On the threshold of the 21st century, in an essay called “Laying the Table”, Hillman  advocated that psychology found itself on three archetypal and universal dominants: Destiny, Justice, and Beauty. Each of our graduates today has responded to this call and has contributed to this re-founding. Destiny:  Hillman describes destiny as our  “mythical sense of life.” It announces itself, he says, when we get that feeling about our life that “something is meant, something is wanted, something is living alongside my life, nudging, urging, sometimes grabbing the wheel and setting another course.”  Today your family, friends, and teachers celebrate you because of your successful embrace of your vocation,  calling, destiny. They have witnessed you faithfully following a path that often only you could discern; indeed, sometimes not even you could make it out. This program cultivates what Hillman calls “The thought of the heart.” At the root of the word heart is courage. You found the courage to look clearly at the dilemmas of our time—no small undertaking.

These graduates have engaged in studies that grounded them in the history and evolution of schools of depth psychology, as well as embracing the interdisciplinary nature of depth psychology in order to be able to better grasp the complexities and poetics of human being-- studies of literature, mythology, philosophy, history, alchemy, and the sacred. They were challenged to bring depth psychology from the clinic into the world, following and fulfilling Pacifica’s guiding words: Animae mundi colendae gratia. For the sake of tending soul in and of the world. [To the audience, naming some of the specific fieldwork undertaken by the graduates.] In their community and ecological fieldwork and research, they found themselves working in communities divided by different versions of history, as well as in those battered by natural disasters. With and for young people they explored the creation of school gardens, the practice of mentorship, the potentialities and the perils of the internet as a placeless space, alternative educational practices, the creation of communities for teens that support their health and alternatives to violence, and the revision of our understanding of obsessive compulsive challenges in children. Some sought to understand the sacred springs of joy and resistance that grace us with music, prayer, and dance, while others turned to comfort those in grief and to prepare people to be more full-heartedly present at the end of life.

Destiny, Justice, Beauty. Justice says Hillman is that goddess that “lies in the root of … the city”, “giving each its rightful place to belong,” that which Hillman says “maintains in all creatures “their claims to mutually dependent existence.” These graduates have taken up a study of psychology that understands that psychological well-being can not be achieved without attention to the procurement of justice, that the health of each is dependent on the health of the woods, the river, the soil and air, the family, the neighborhood, the culture, and its relationships to other cultures. They have answered a call to attend to the interconnection of psyche, culture, and nature. Courage indeed was needed for this course of studies that broke the self-imposed borders of psychology, asking these graduates to step in the gaps between disciplines to borrow what was needed to create the understandings that are necessary.
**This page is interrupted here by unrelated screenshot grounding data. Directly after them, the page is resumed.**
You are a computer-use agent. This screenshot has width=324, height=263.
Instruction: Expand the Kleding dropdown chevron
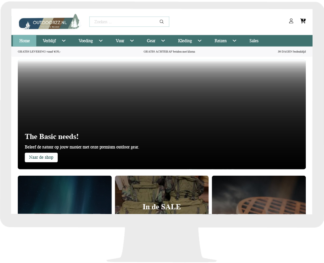click(199, 41)
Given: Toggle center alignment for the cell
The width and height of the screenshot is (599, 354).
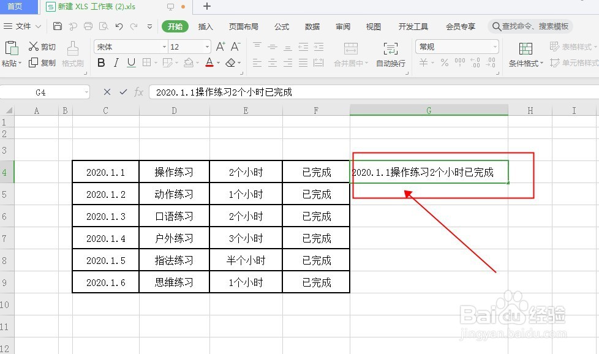Looking at the screenshot, I should [272, 62].
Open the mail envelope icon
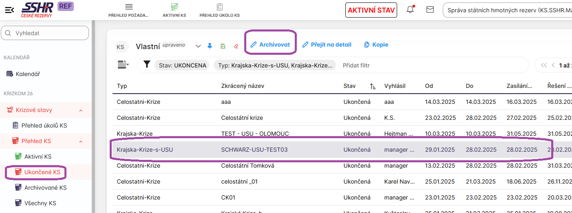Screen dimensions: 572x213 pyautogui.click(x=430, y=10)
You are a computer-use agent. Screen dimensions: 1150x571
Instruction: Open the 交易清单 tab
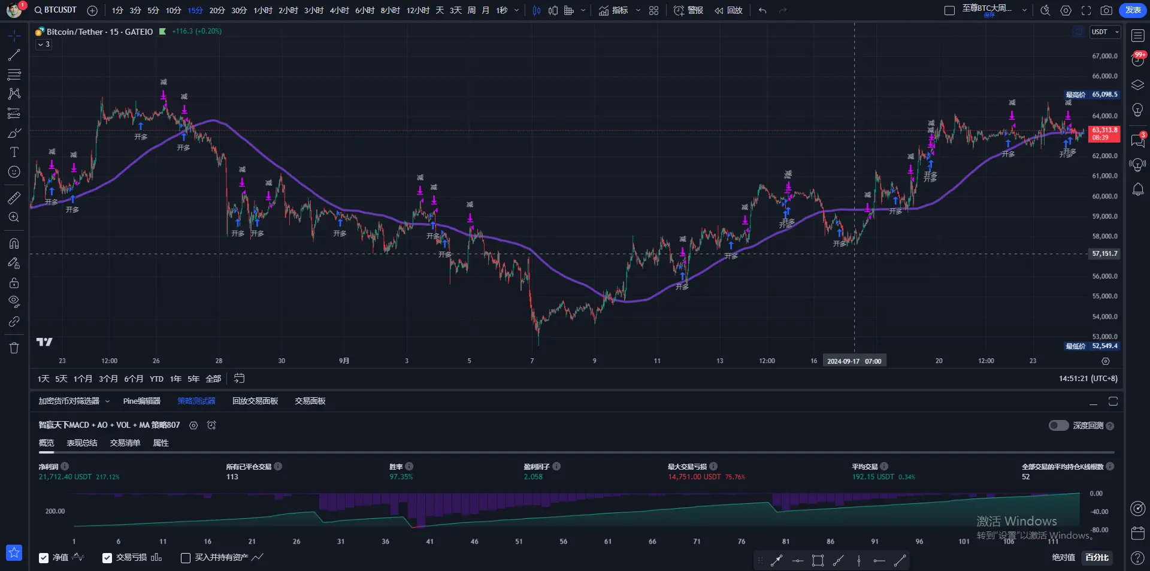[x=125, y=443]
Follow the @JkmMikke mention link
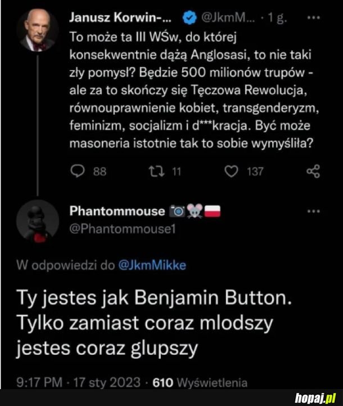 (153, 266)
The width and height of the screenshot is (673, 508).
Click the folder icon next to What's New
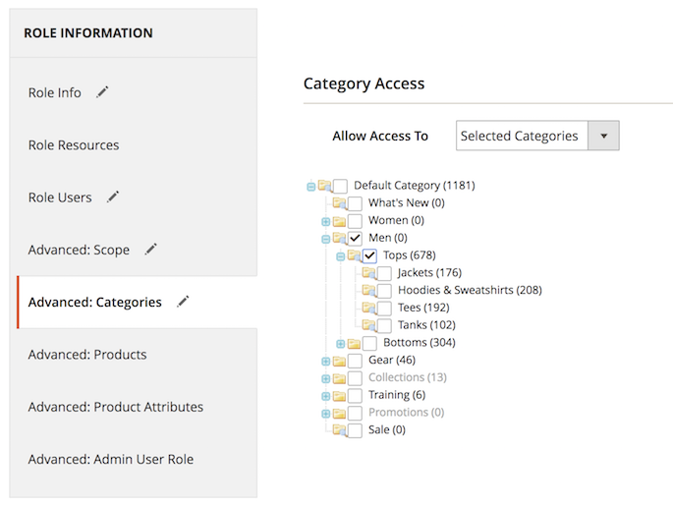coord(339,202)
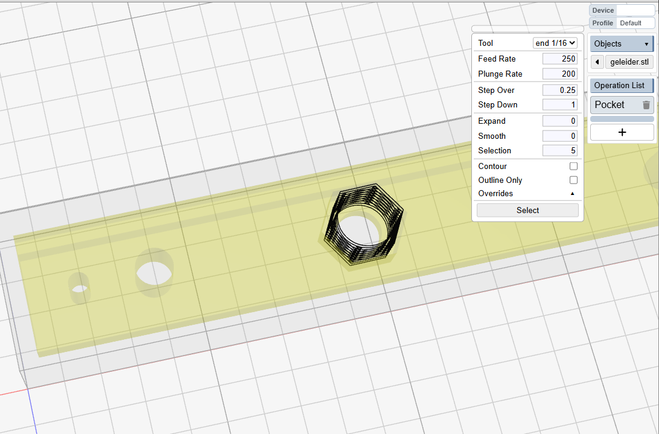Click the Step Over value field
659x434 pixels.
click(x=559, y=90)
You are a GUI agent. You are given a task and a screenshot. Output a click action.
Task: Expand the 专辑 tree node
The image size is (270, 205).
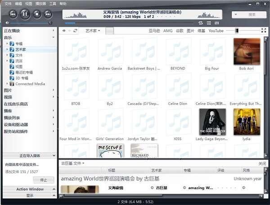tap(7, 44)
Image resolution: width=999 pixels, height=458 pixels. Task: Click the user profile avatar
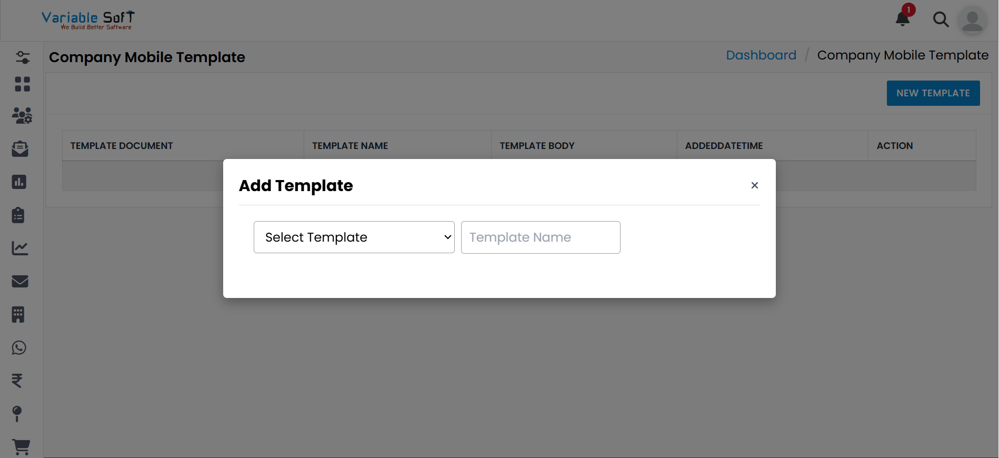pos(972,21)
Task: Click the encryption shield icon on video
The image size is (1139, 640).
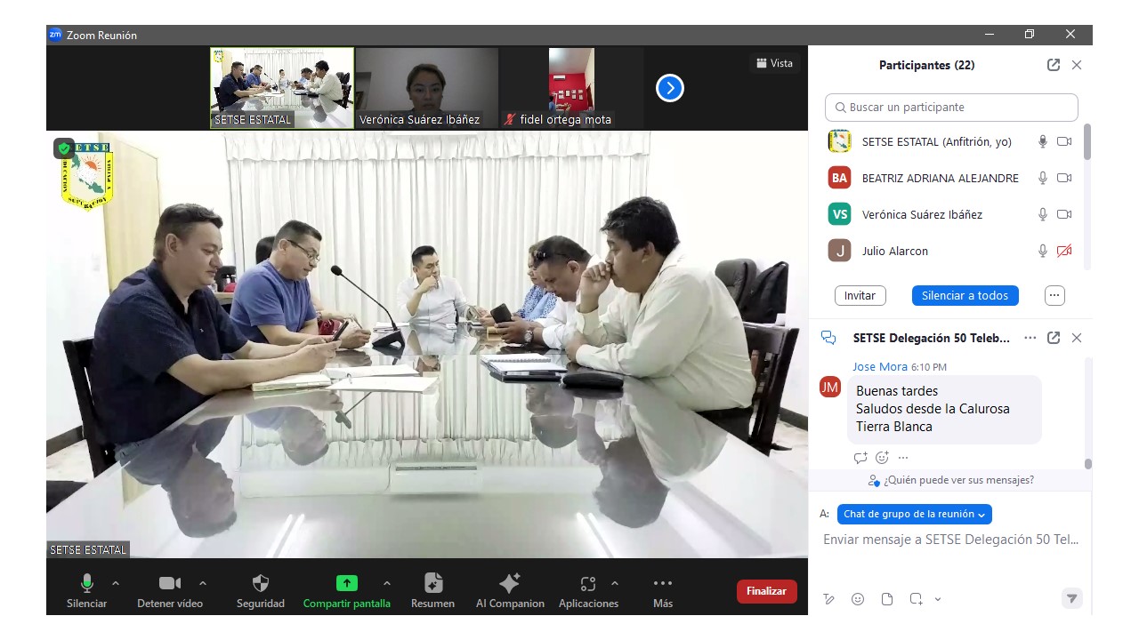Action: [64, 148]
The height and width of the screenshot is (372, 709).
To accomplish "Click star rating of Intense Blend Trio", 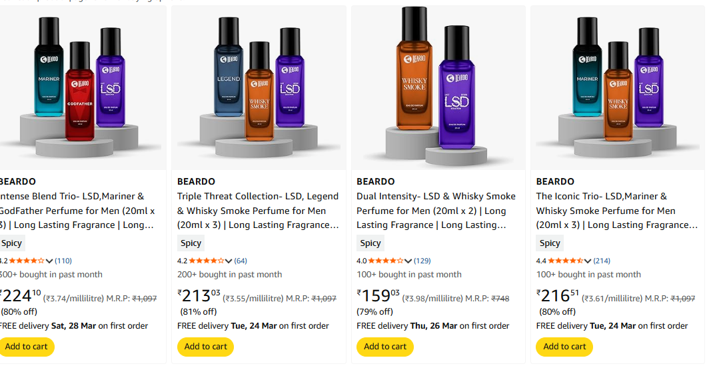I will [27, 261].
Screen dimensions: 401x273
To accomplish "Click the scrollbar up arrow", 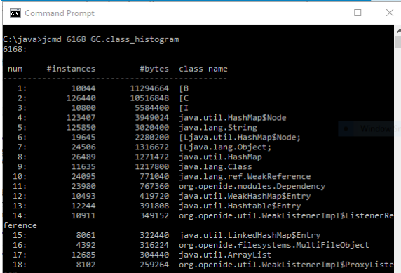I will coord(398,31).
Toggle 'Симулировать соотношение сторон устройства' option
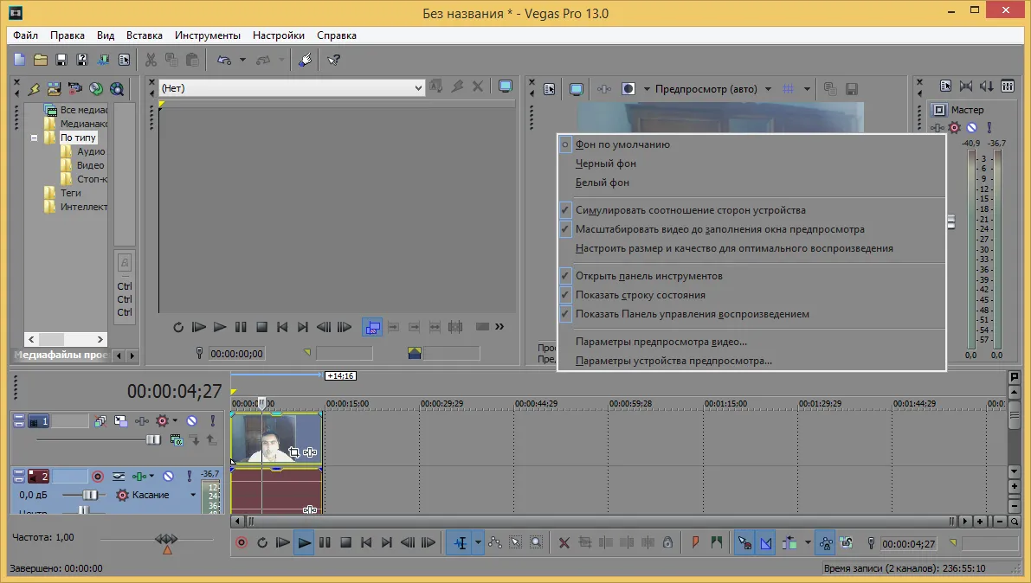 [690, 210]
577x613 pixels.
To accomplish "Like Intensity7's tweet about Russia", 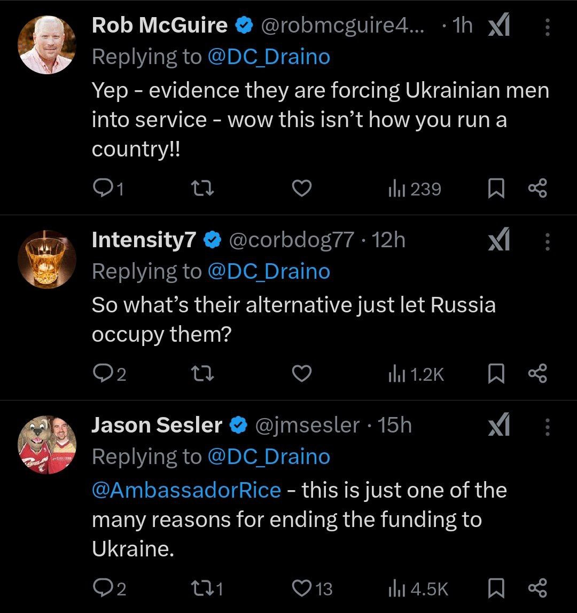I will pyautogui.click(x=302, y=374).
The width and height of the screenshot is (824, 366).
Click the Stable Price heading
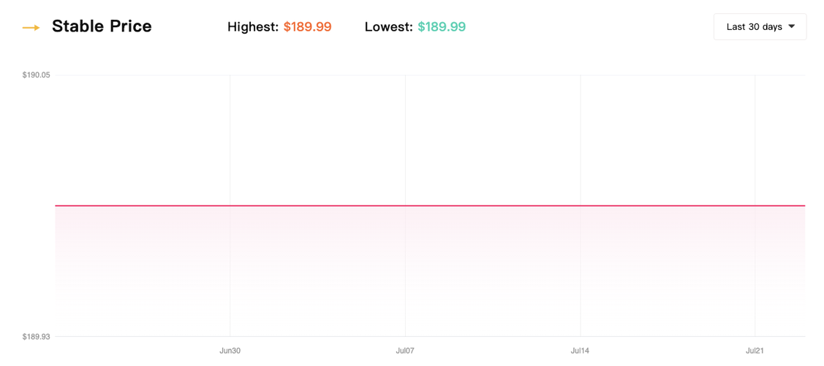coord(102,26)
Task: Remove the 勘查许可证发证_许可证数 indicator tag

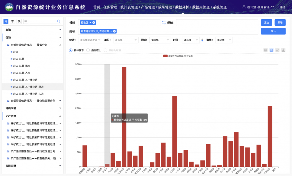Action: pyautogui.click(x=114, y=31)
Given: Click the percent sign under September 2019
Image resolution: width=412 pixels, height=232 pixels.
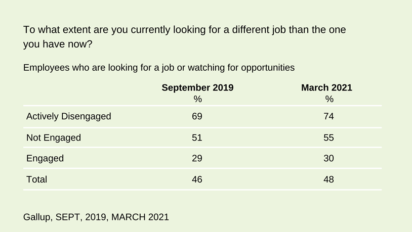Looking at the screenshot, I should (x=197, y=99).
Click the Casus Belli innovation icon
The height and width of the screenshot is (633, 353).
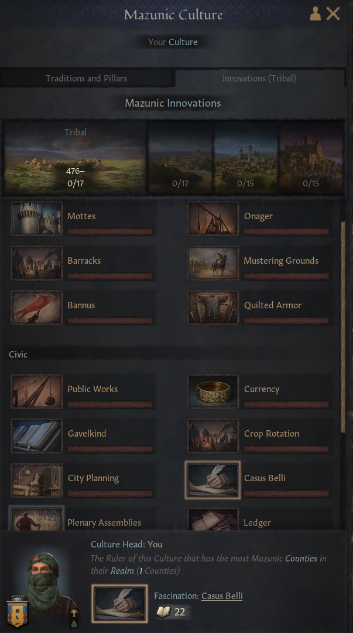coord(213,481)
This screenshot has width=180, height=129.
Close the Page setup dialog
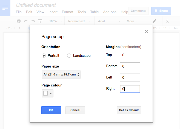pos(146,32)
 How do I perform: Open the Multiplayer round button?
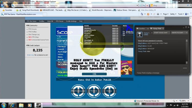[78, 91]
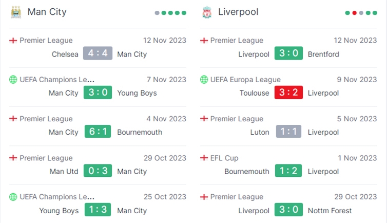
Task: Open the 4:4 Chelsea vs Man City score
Action: (98, 53)
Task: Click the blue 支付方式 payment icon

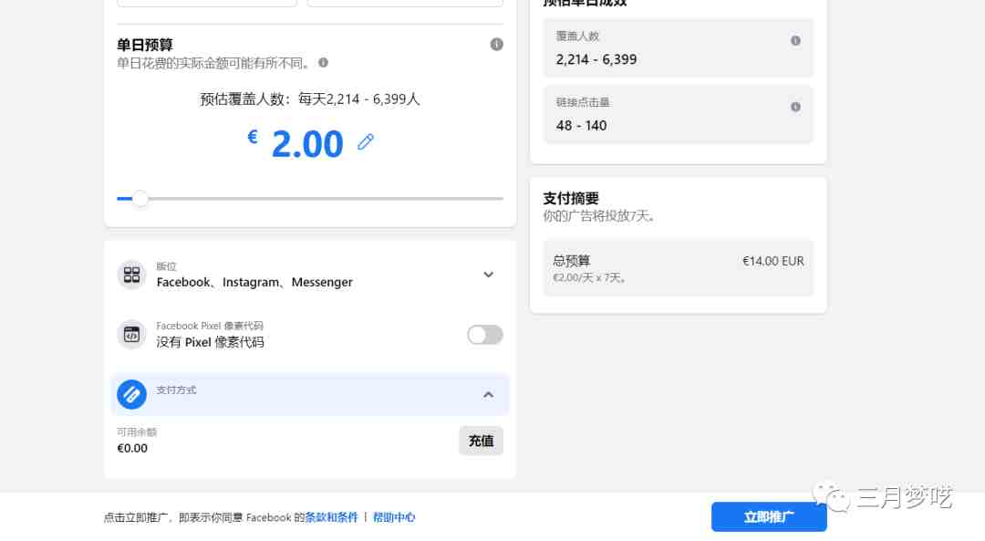Action: click(x=131, y=395)
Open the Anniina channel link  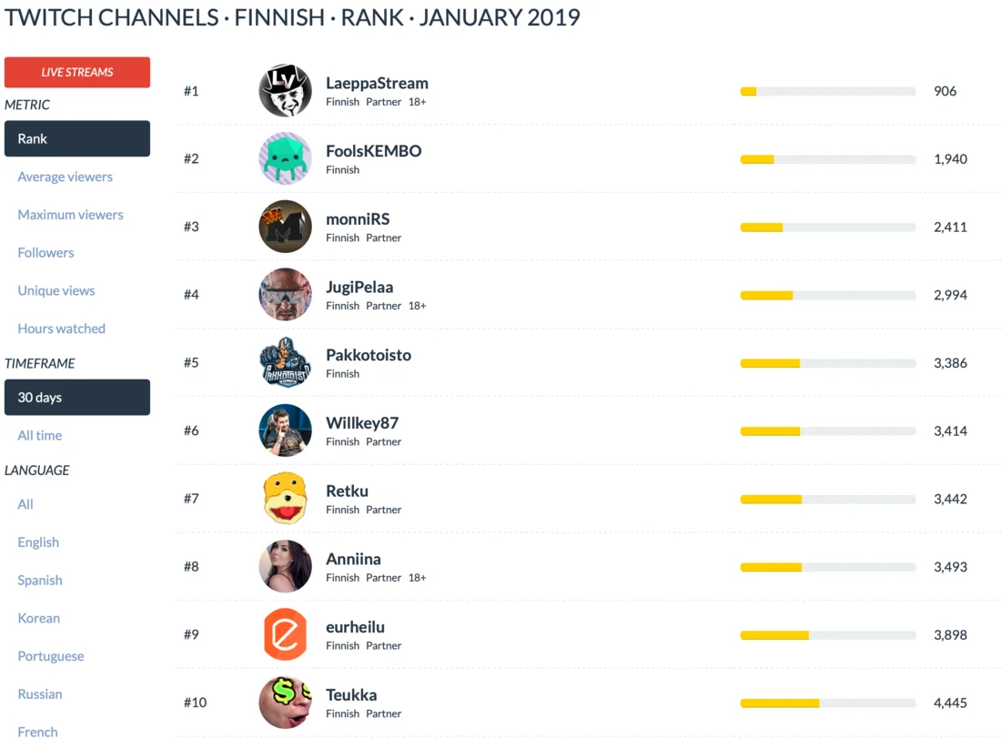point(353,559)
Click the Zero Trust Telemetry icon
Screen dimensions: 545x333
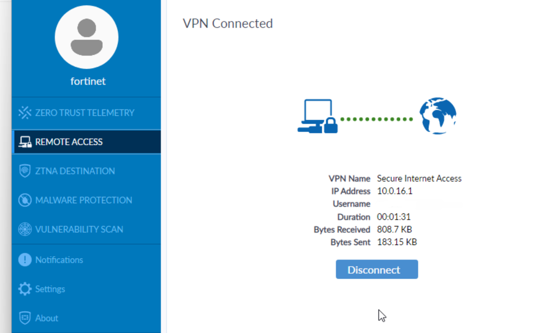click(25, 113)
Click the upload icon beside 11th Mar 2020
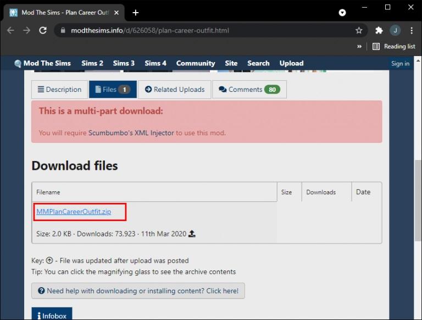The height and width of the screenshot is (320, 422). pyautogui.click(x=192, y=234)
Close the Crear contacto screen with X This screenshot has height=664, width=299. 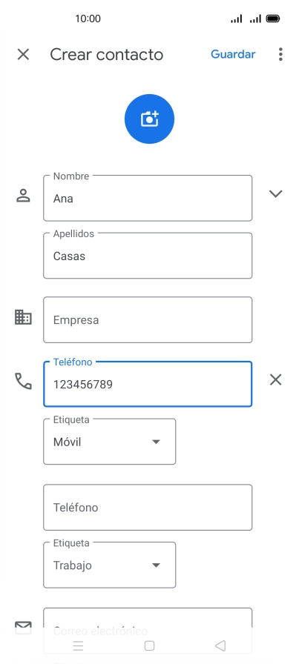(23, 54)
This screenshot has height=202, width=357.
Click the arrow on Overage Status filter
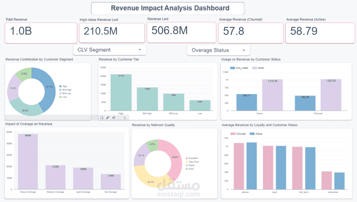coord(244,50)
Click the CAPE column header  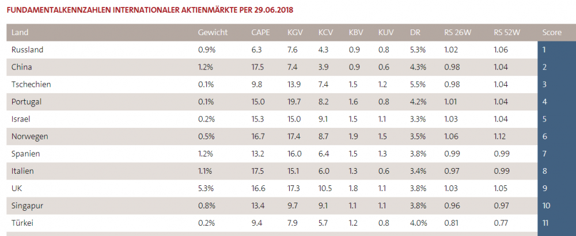pyautogui.click(x=261, y=33)
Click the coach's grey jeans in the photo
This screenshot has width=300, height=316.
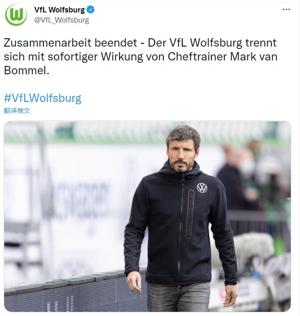pyautogui.click(x=179, y=297)
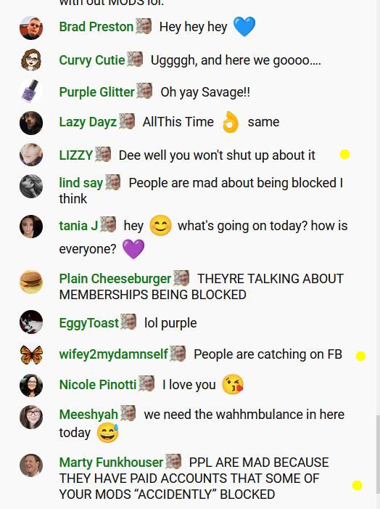
Task: Select Purple Glitter's nail polish avatar
Action: point(31,91)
Hillman calls upon us to see Beauty as the third pillar we need to support psychology. He calls beauty “divine enhancement—that’s what strikes the heart, stops us up, catches our breath, calls us, and can shine forth from suddenly anything, anywhere, anytime.” “What could be more fundamental,” he asks, than this “longing for beauty”? As you in the audience listen this afternoon to the titles of our graduates’ dissertations note what strikes your heart and catches your breath. Each of you, our graduates, has brought forth a dissertation work that has that rare and beautiful glow of a creative piece that could be done by no one else on earth. Destiny, justice, beauty.